APT41 (China): Malware that collects targeted text messages and call logs, which is attributed to a threat actor group believed to be sponsored by the government of China, was discovered during an incident response at a telecommunications service provider and publicly reported by FireEye yesterday. The malware was found to be running on Linux servers that are responsible for handling text messages, and it used a list of specific phone numbers and International Mobile Subscriber Identifiers (IMSI) numbers to target the text messages and call log records from particular subscribers’ phones. The malware also used a list of keywords that are of geo-political interest to Chinese intelligence services. The contents of text messages that pass through the affected servers are collected by the malware if the message was sent to or from any of the targeted phones, or if any message contains any of the keywords, regardless of the sender. In addition to stealing text messages, the malware also collects records of voice calls involving the targeted phone subscribers, but not actual recordings of the conversations. The attack was attributed by FireEye to APT41, a threat actor group that has been operating since at least 2012, and has allegedly been involved in computer intrusions that support espionage missions as well as financially-motivated attacks targeting healthcare, telecommunications, technology and video game companies.

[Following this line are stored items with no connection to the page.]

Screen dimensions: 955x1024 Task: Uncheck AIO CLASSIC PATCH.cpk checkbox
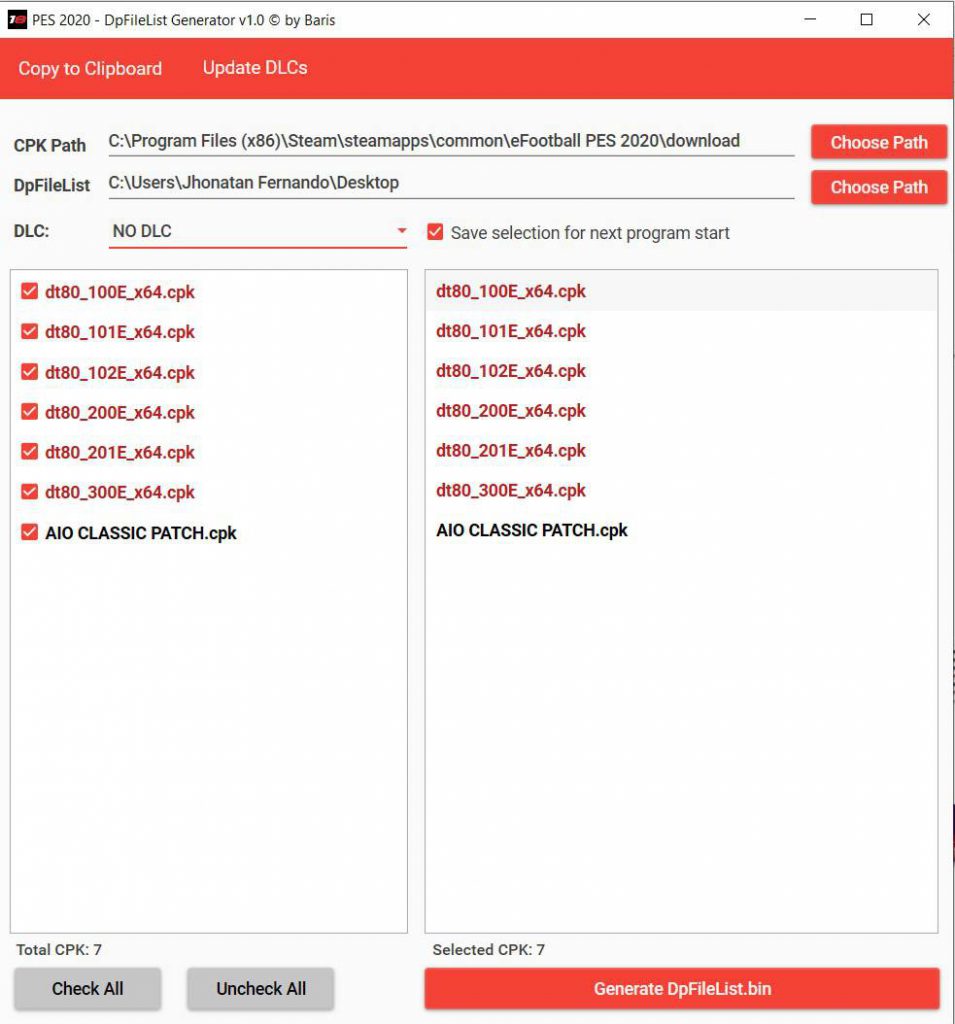coord(29,533)
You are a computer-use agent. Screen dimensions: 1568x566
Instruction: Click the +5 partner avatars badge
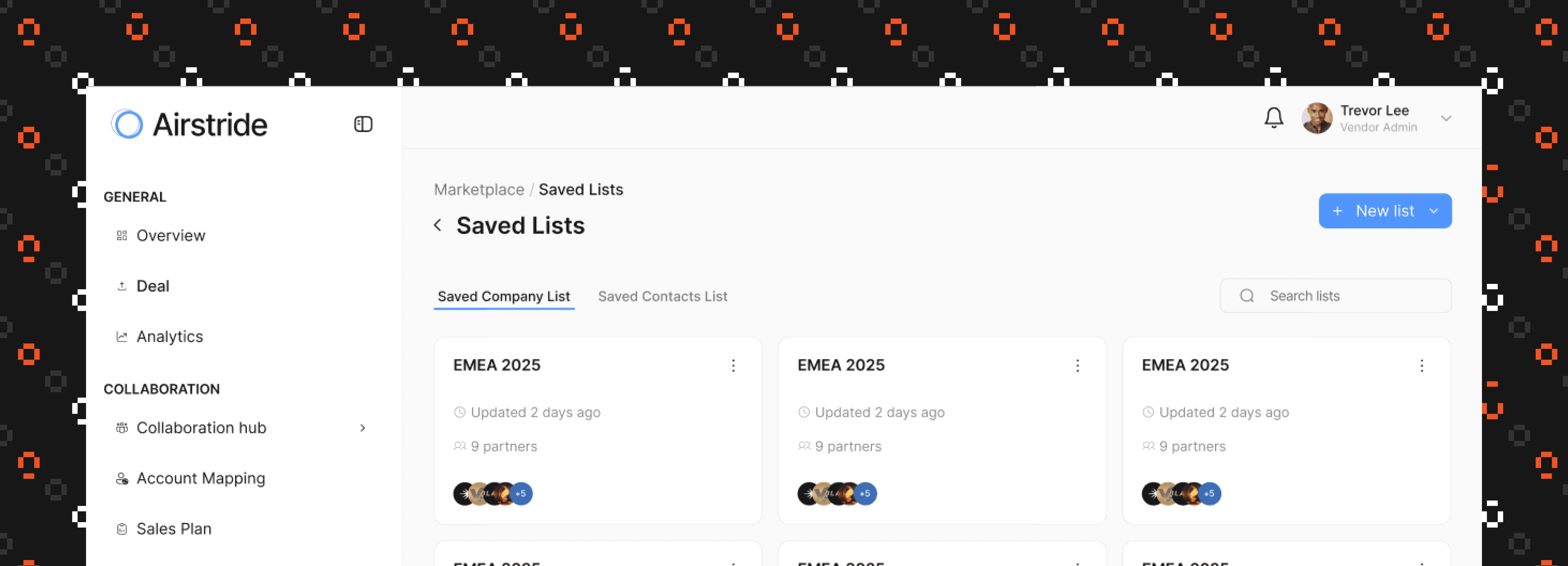pyautogui.click(x=521, y=494)
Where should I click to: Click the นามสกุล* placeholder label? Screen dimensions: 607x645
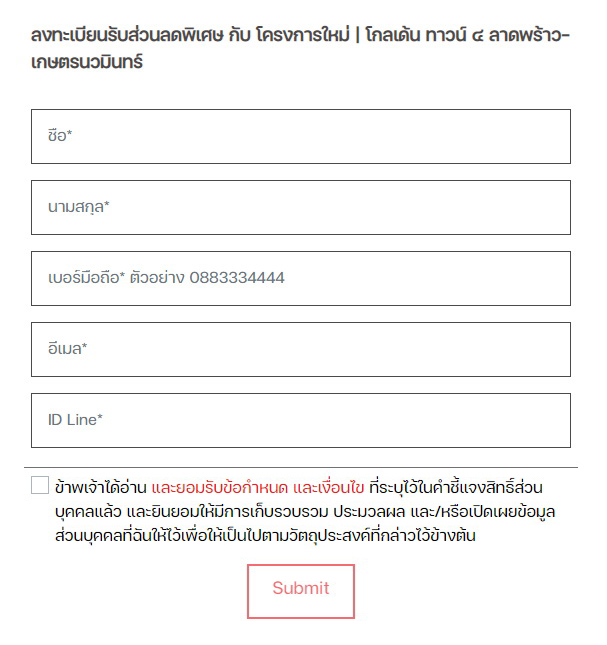(78, 208)
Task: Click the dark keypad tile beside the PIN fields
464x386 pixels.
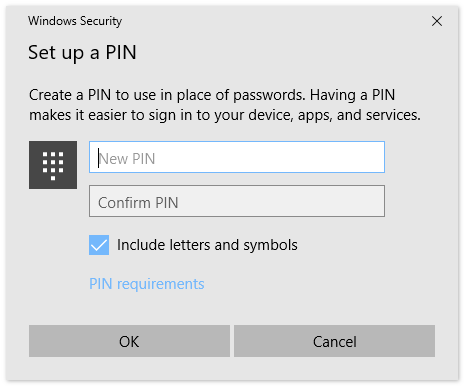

A less-capable version of the malware described in FireEye’s report can be found on VirusTotal by searching for the following MD5 hash:
File name: mtlserver
MD5 hash: 8D3B3D5B68A1D08485773D70C186D877
Analyst Notes
Text messages and calls made through telecommunications providers are not encrypted and could be subject to lawful interception by government agencies with court authorization, or by unauthorized attackers through computer intrusion and exploitation operations. Messaging applications that support end-to-end encryption offer better protection from interception, although any communication through a mobile phone can never be considered completely safe from those who wish to intercept them, especially if the messages are stored on the mobile device in an unencrypted database for long periods of time. Meta-data such as call records and text message delivery records that show evidence of communication between two parties is much less protected and may be possible for attackers to intercept, regardless of the method used to communicate. This report illustrates that the government of China continues to conduct intelligence-gathering operations targeting telecommunications service providers, as do the intelligence services of many other governments.